Entries taken from a collection:
===
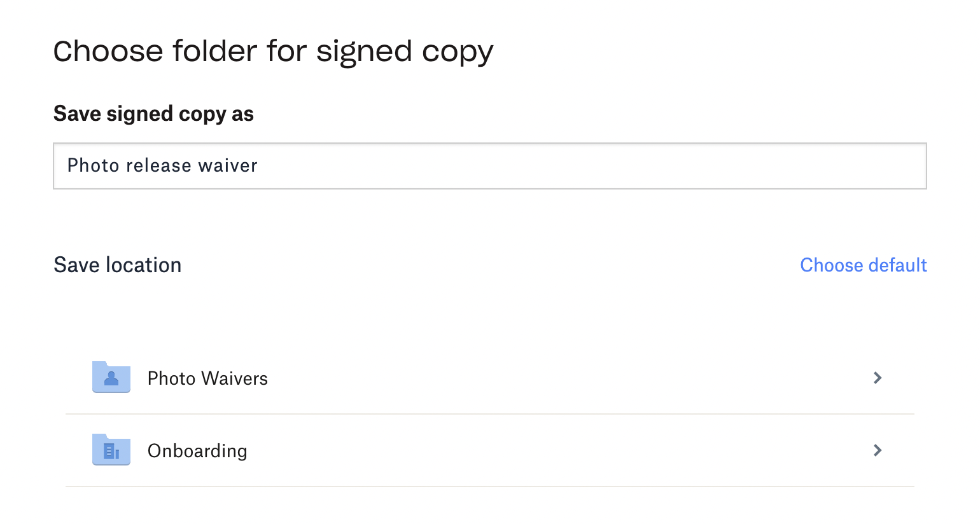
Task: Click the 'Save location' label
Action: pos(118,265)
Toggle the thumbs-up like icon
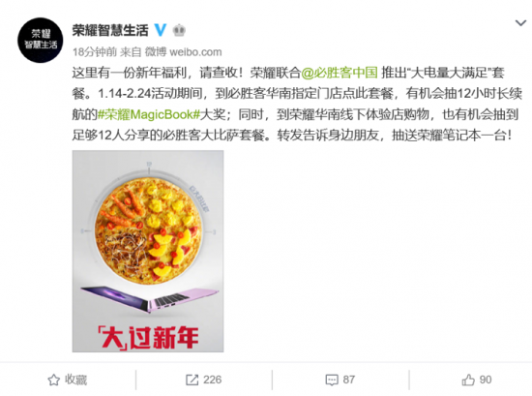Screen dimensions: 532x396 (x=468, y=380)
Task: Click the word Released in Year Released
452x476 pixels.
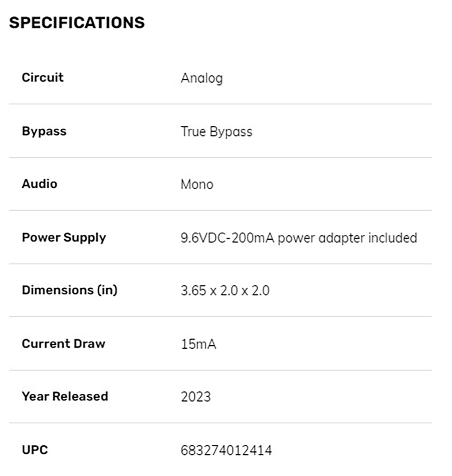Action: (x=80, y=396)
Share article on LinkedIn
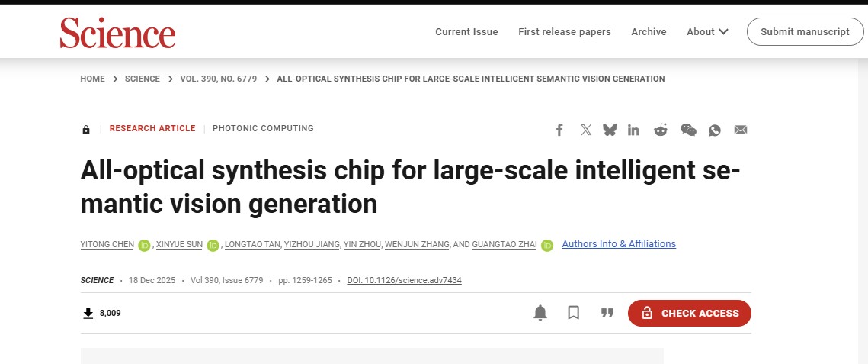This screenshot has width=868, height=364. (634, 130)
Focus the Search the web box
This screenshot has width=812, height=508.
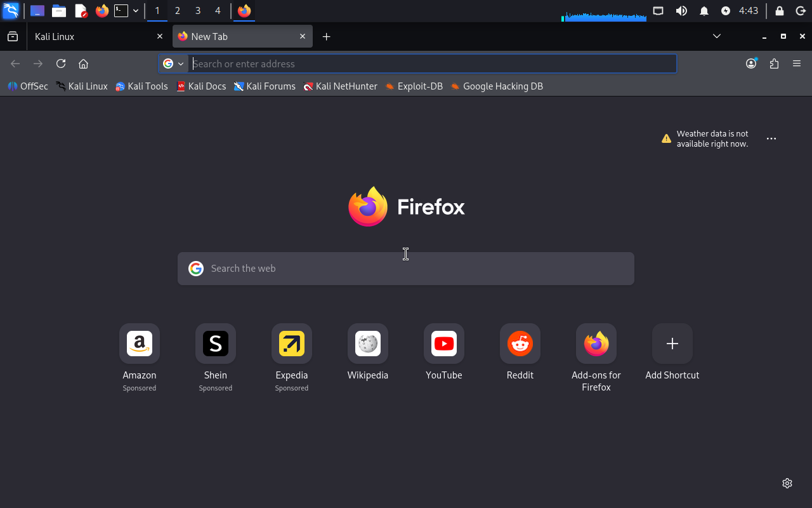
===
What you need to do:
Take the lines from the one holding "Toggle the thumbs-up like icon" through the last line of the data above and copy them exactly, both ends included, omitting all pictures.

Answer for the task:
Toggle the thumbs-up like icon
Screen dimensions: 532x396 (x=468, y=380)
Task: Click the word Released in Year Released
452x476 pixels.
Action: (x=80, y=396)
Share article on LinkedIn
This screenshot has width=868, height=364. (634, 130)
Focus the Search the web box
This screenshot has width=812, height=508.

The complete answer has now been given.